Darius'un sesini bir kez daha işitmesiyle derin bir iç çekip rahat yatağından doğruldu. Yaşlı bilgenin, baharat ve otları toplayarak biriktirmek için kraliyete satın aldırdığı, ormanın içindeki ahşap küçük evine gelmişlerdi.

Diğer iki odadan yalnızca bir-iki metrekare daha geniş olan salona ulaştığında Darius'un karşısındaki tekli koltuklardan birine oturdu. Yumuşak kumaşın oturuşuyla çökmesini bile ne kadar özlediğinin yeni farkına varıyordu. Yıllardır 'yumuşak' veya 'sert olmayan' herhangi bir şeyi ne gözleri görmüş, ne kulakları duymuş ne de hissetme şansı bulmuştu. Aslına konforun o kadar da önemli olmadığını keşfetmesi fazla vaktini almadı.

Kaşlarını çatmış adamın karşısındayken yavaşça yutkundu Darius. Alışıla gelmişlikle gömlek giymeye ihtiyaç duymamış olmalıydı bu da amacını gerçekleştirmesinin imkansızlığını yüzüne vuruyordu. Ne halk ne kraliyet ailesi karşısındaki canavarı bir kral olarak tahta geçirmezlerken öte yandan halkın ayaklanmasıyla ülkenin başından indirilmiş Dartenyan, Akil'e dair bir haber alır almaz çocuğu bulmaya çıkan tüm yollara sapar ve onu katletmeden de asla arayışından vazgeçmezdi.

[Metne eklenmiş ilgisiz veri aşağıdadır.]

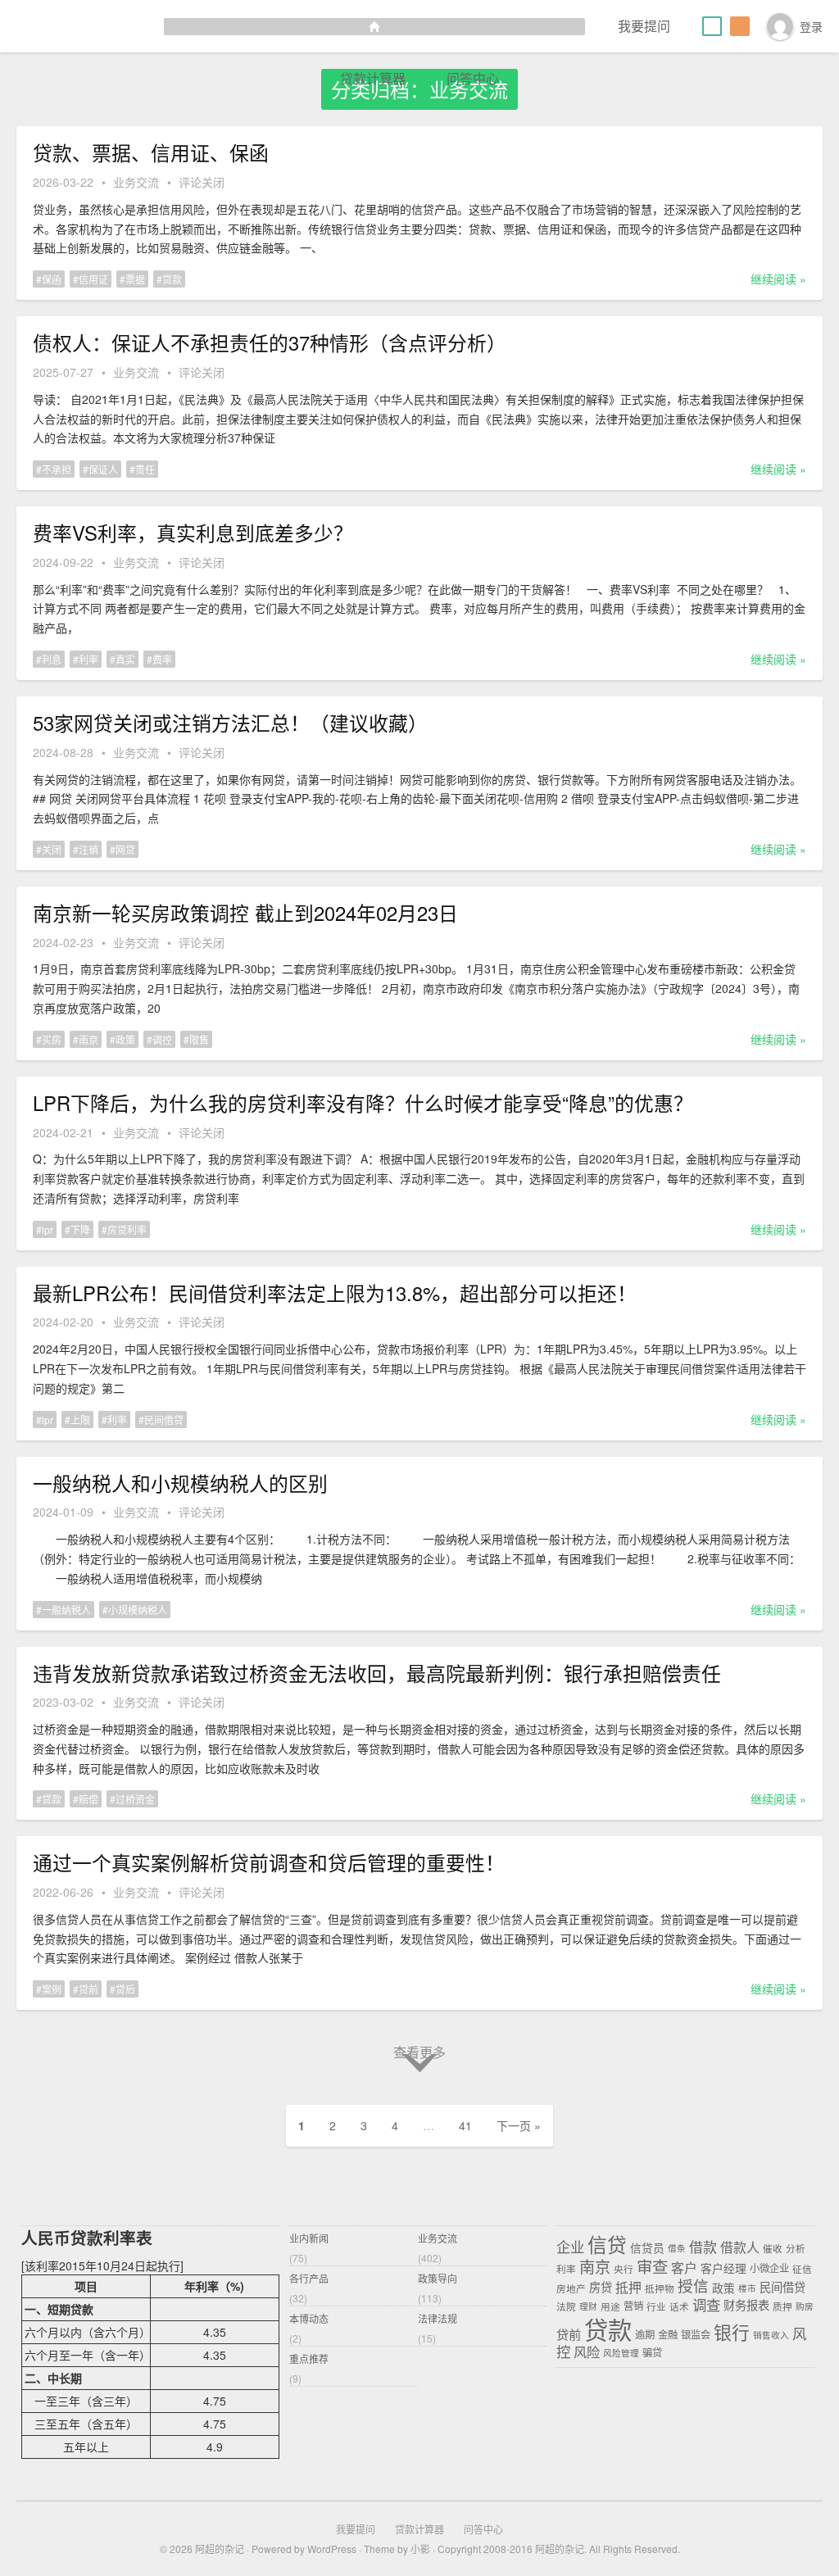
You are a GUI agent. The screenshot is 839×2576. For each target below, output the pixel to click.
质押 (782, 2305)
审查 (652, 2265)
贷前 (88, 1989)
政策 (125, 1039)
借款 (703, 2245)
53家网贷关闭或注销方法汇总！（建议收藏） (230, 723)
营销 (633, 2305)
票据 (135, 279)
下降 (80, 1229)
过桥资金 (135, 1799)
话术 (679, 2305)
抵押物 (659, 2287)
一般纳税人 (66, 1610)
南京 (88, 1039)
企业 (570, 2245)
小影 (420, 2549)
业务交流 (136, 182)
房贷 (600, 2287)
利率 (88, 659)
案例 (51, 1989)
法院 (566, 2305)
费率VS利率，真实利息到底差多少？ (193, 532)
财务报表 (746, 2305)
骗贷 (652, 2353)
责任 (145, 469)
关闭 (51, 849)
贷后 (125, 1989)
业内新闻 (309, 2238)
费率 (162, 659)
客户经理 (723, 2267)
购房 (805, 2306)
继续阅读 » (778, 278)
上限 (80, 1419)
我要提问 (644, 25)
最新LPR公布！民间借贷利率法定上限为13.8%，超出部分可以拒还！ (335, 1293)
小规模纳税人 (137, 1610)
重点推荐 (309, 2358)
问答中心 (473, 78)
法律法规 (437, 2318)
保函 (51, 279)
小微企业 (769, 2268)
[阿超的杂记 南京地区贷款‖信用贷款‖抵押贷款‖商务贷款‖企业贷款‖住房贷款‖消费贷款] (292, 26)
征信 (802, 2267)
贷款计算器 (373, 78)
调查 (706, 2303)
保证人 (103, 469)
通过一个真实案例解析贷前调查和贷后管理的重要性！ (269, 1862)
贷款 (172, 279)
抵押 (628, 2286)
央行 (623, 2267)
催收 (772, 2247)
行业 (656, 2305)
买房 (51, 1039)
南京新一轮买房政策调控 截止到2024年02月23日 (245, 913)
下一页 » (519, 2125)
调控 (162, 1039)
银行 (732, 2330)
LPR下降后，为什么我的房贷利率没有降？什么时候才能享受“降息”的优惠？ (363, 1103)
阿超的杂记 (219, 2549)
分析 (795, 2247)
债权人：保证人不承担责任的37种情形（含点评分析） (269, 342)
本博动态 (309, 2318)
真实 (125, 659)
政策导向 (437, 2278)
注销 (88, 849)
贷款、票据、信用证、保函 (151, 152)
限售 (199, 1039)
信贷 (607, 2243)
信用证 (93, 279)
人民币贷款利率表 (86, 2237)
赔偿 (88, 1799)
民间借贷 (164, 1419)
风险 (587, 2351)
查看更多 (419, 2052)
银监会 (695, 2334)
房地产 (571, 2287)
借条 (677, 2248)
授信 (693, 2285)
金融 (668, 2334)
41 (465, 2125)
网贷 (125, 849)
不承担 (56, 469)
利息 (51, 659)
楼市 (747, 2288)
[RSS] (740, 26)
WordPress (331, 2549)
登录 (811, 26)
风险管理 (621, 2353)
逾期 (645, 2334)
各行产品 (309, 2278)
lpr (47, 1229)
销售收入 (771, 2335)
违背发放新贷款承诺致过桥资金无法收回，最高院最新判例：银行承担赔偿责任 (377, 1673)
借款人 (740, 2246)
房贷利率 (127, 1229)
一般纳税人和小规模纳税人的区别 (180, 1483)
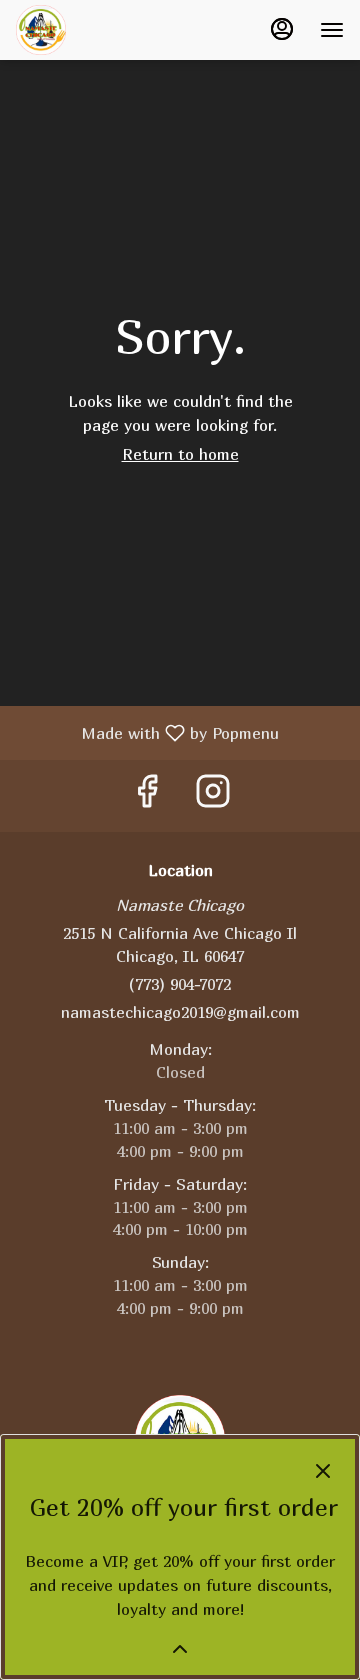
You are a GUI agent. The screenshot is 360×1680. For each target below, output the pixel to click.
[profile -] (282, 29)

Gittiği yol ne kadar çirkin ve vahşi olursa olsun.

Darius, derin bir bakışla Akil'i izledi. Uzun boyu, geniş gövdesiyle sağlıklı bir seregunken gözleri hapishaneden kaçan mahkumlar gibi yakalanacağını bile bile gövdesindeki yarıklara kaydı. Art arda defalarca kılıç darbesi yemiş veya bir hançer bedeninde boydan boya dolaşmış, açık yaralar etrafındaki deri toplanarak kabarık izler doğurmuştu. Midesinin ağzına geldiğinin tellalı; acı sıvıyı dilini ısırarak yuttu ve başını pencereden yana çevirip manzarayı unutmayı dilercesine gözlerini yumdu.

Bir büyücüydü; kurbağalar keser, yılanlardan zehir çekerdi ama böylesi bir görüntü onun bile midesini alt üst ediyordu. Akil üzerinde sefere çıkan gözlerden rahatsız olduğunda diz kapaklarının üzerindeki ellerini yumruk yaptı.

Hayır, onu kızdıran adamın ondan iğrenmesi değil ona acımasıydı. Gözlerindeki ufak tiksindirici ifadeyi seçebilirken, yaşlının gözlerine esir kalmayıp taşan duyguyu hemen idrak etmişti. Ancak yumduğunda yok olan, kırışıklıkları kadar derin bir acıma hissi kuşatmıştı adamı. Sıkılı yumruklarını dizlerine dayarken hızla ayağa fırladı.

"Üzerime bir şey geçirmeliydim."

Yaşlı adamın dudaklarından itiraz nidalarını duymadan büyük adımlarla verilen odasının yolunu arşınladı. Boyunun uzunluğu yüzünden eşikten geçerken başını eğmek zorunda kalmasına aldırmadan eskimiş dolabın kapağını kendine çekti.

Darius, odadan yayılan gürültüyü duyduğunda endişeyle Akil'in yanına koştu.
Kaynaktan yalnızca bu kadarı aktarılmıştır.